== Directions for this task ==
Show each line of the data below that has the string "agent" in it.

[Dataset entries]
Start of Block
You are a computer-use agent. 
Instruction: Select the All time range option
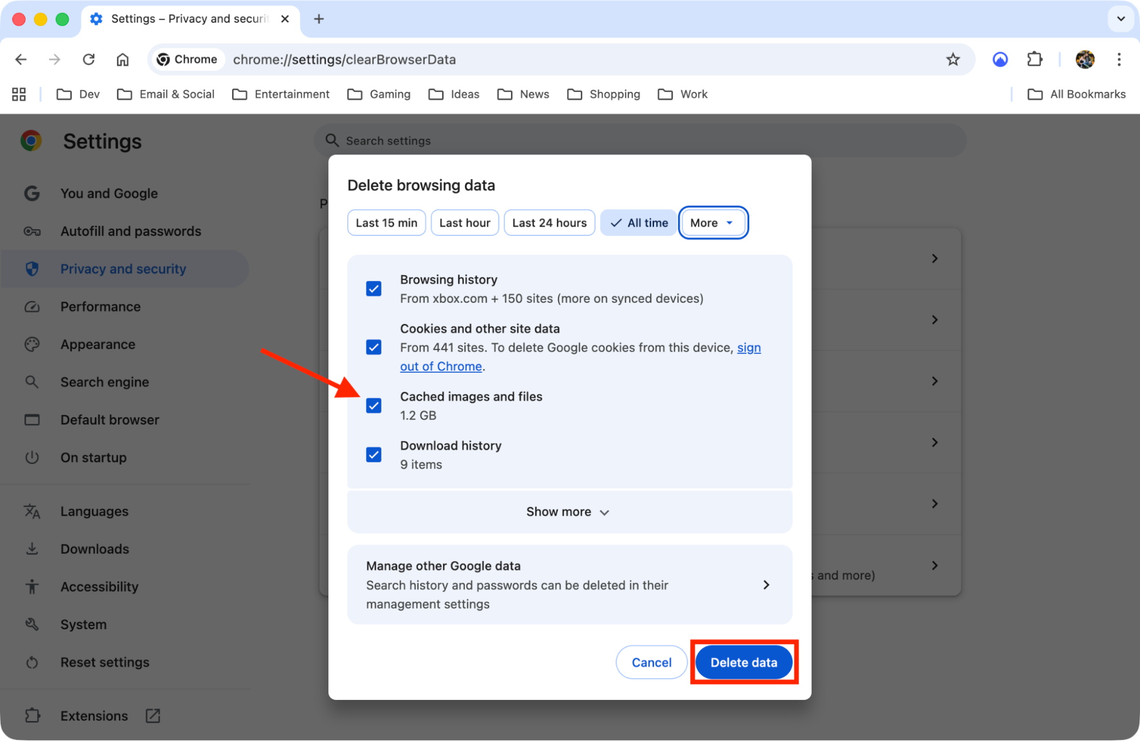click(638, 222)
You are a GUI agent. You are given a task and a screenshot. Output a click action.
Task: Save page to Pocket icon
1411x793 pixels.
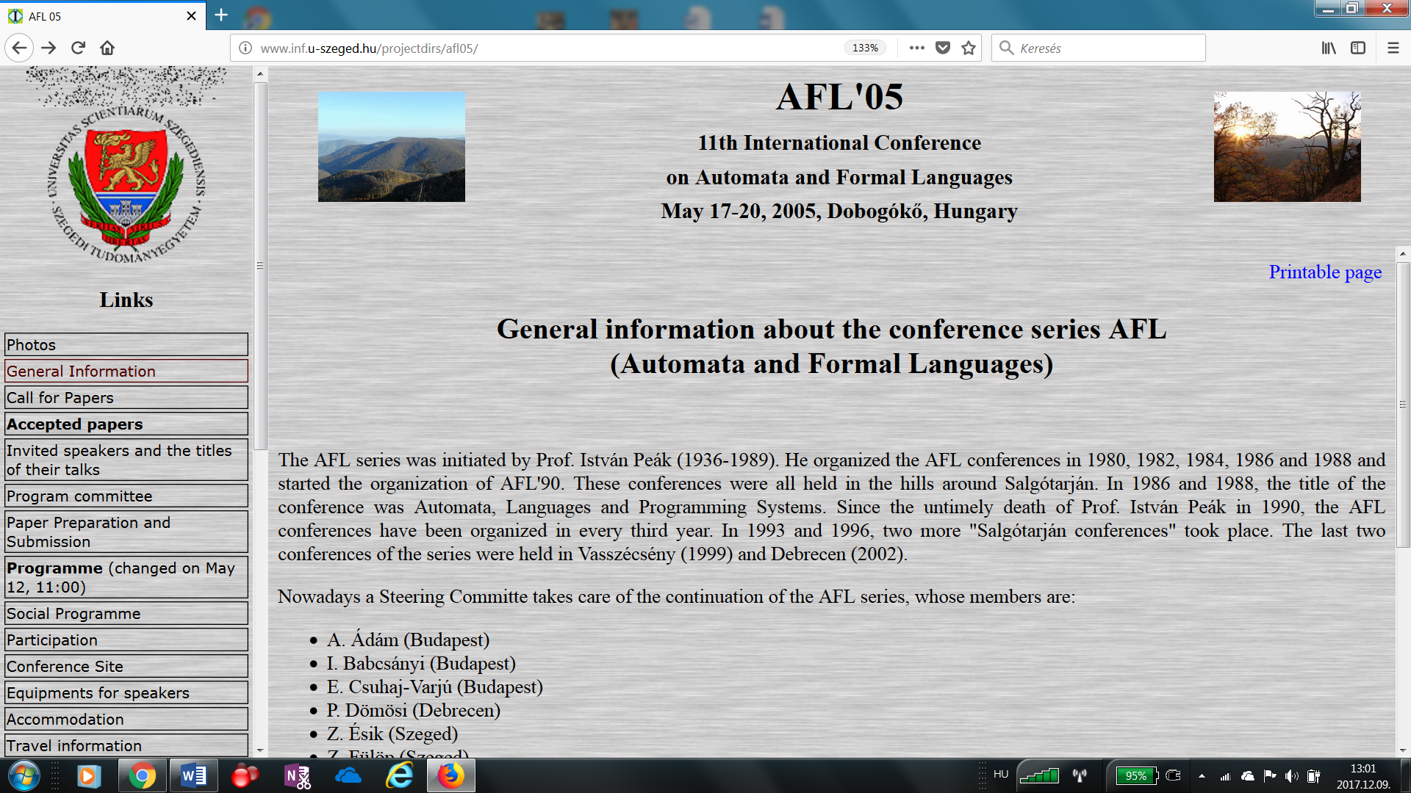[943, 48]
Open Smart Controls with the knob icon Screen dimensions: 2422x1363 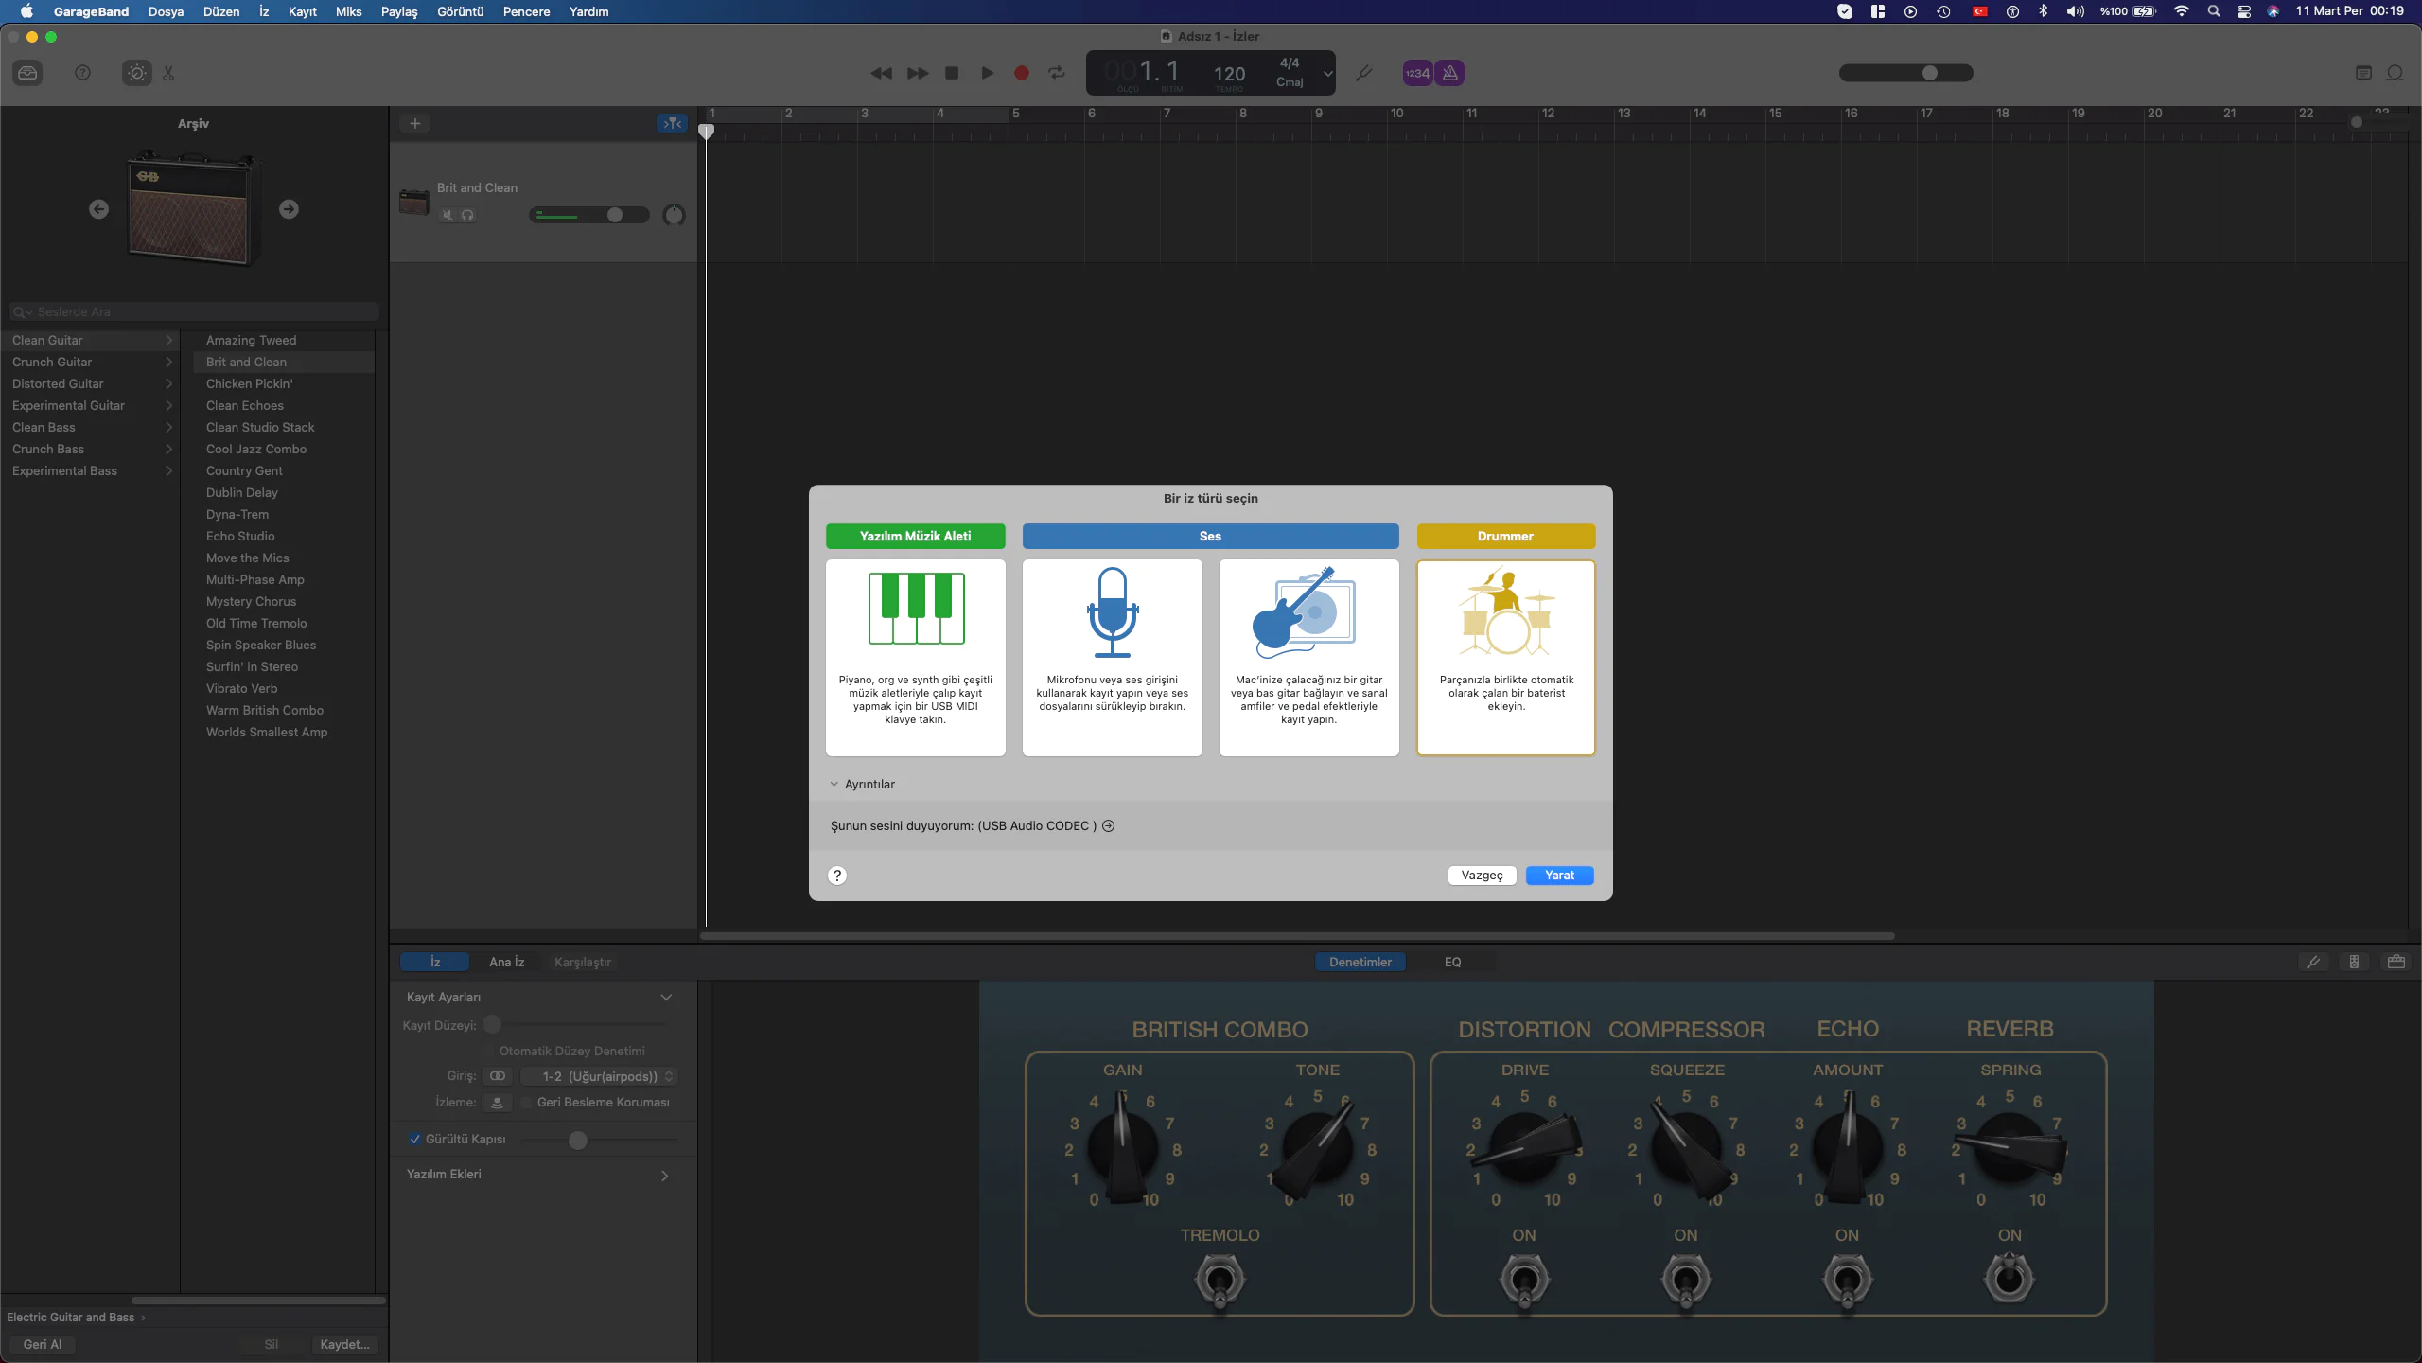click(135, 73)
End of Block
== Exercise response ==
You are a computer-use agent. 
You are a GUI agent. You are given a task and a screenshot. Output a click action.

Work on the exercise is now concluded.